Technical Abstract: Porcine Reproductive and Respiratory Syndrome Virus (PRRSV) infection of pregnant females causes fetal death and increased piglet mortality, but there is substantial variation in the extent of reproductive pathology between individual dams. This study used RNA-sequencing to characterize the whole blood transcriptional response to type 2 PRRS in pregnant gilts during the first week of infection (at 0, 2, and 6 days post-inoculation), and attempted to identify gene expression signatures associated with a low or high level of fetal mortality rates (LFM and HFM; n=8/group) at necropsy, 21 days post-inoculation. The initial response to infection measured at day 2 saw an upregulation of genes involved in innate immunity, such as interferon-stimulated antiviral genes and inflammatory markers, and apoptosis. A concomitant decrease in expression of protein synthesis and T lymphocyte markers was observed.

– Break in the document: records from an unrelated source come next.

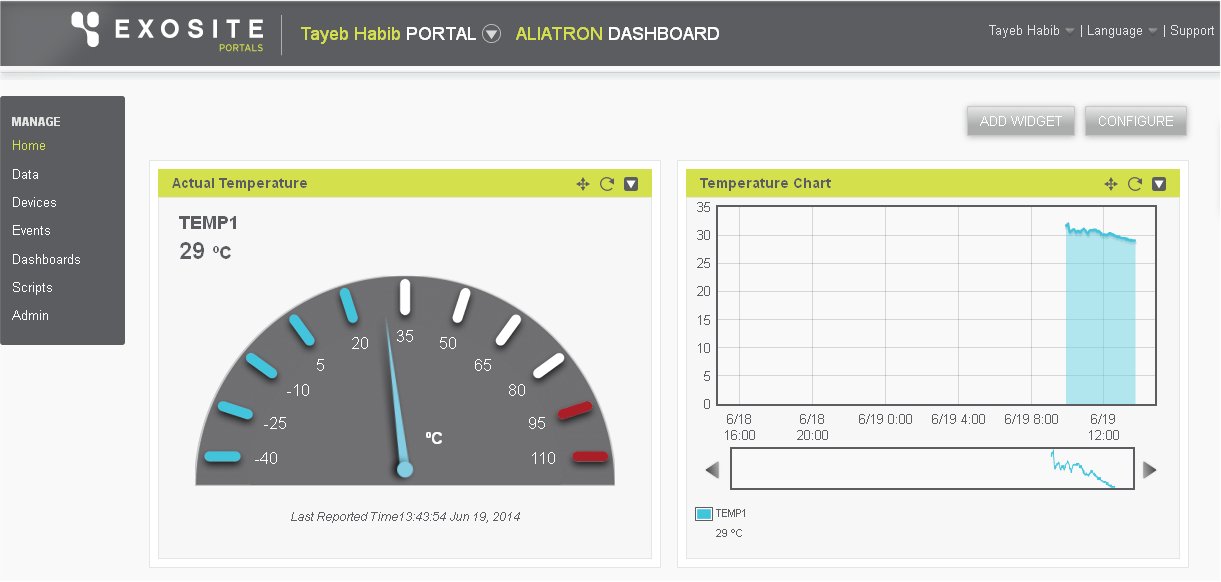The height and width of the screenshot is (582, 1221).
Task: Expand the Tayeb Habib Portal selector
Action: click(x=491, y=34)
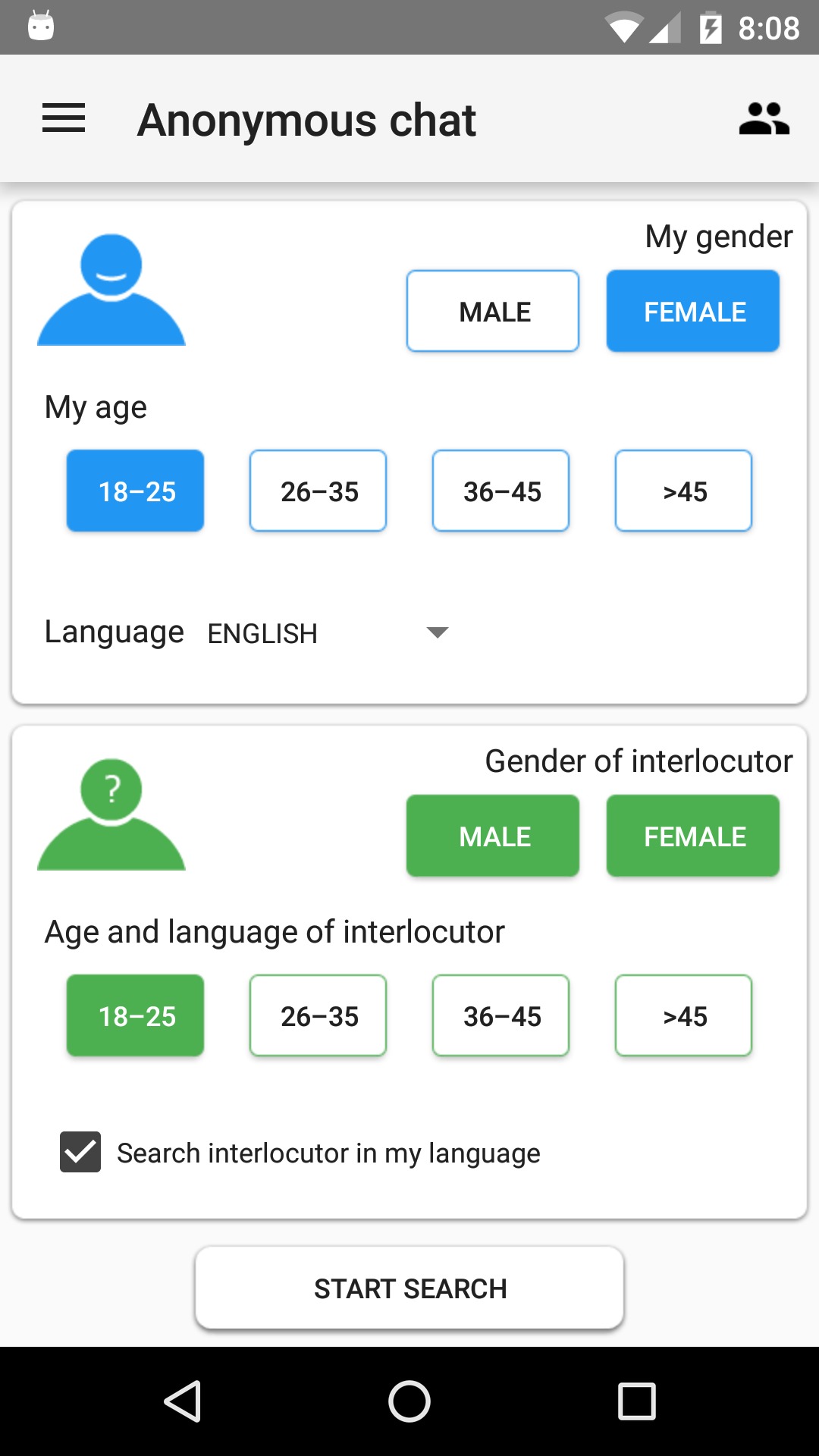The height and width of the screenshot is (1456, 819).
Task: Tap the debug notification icon in status bar
Action: (41, 26)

By day 6 the pattern had reversed, with a drop in innate immune signaling and an increase in the expression of genes involved in cell division and T cell signaling. Differentially expressed genes (DEGs) associated with extremes of litter mortality rate were identified at all three time-points. Among the 15 DEGs upregulated in LFM gilts on all three days were several genes involved in platelet function, including integrins ITGA2B and ITGB3, and the chemokine PF4 (CXCL4). LFM gilts exhibited a higher baseline expression of interferon-stimulated and pro-inflammatory genes prior to infection, and of T cell markers two days post-infection, indicative of a more rapid progression of the immune response to PRRSV. This study has increased our knowledge of the early response to PRRSV in the blood of pregnant gilts, and could ultimately lead to the development of a biomarker panel that can be used to predict PRRSV-associated reproductive pathology.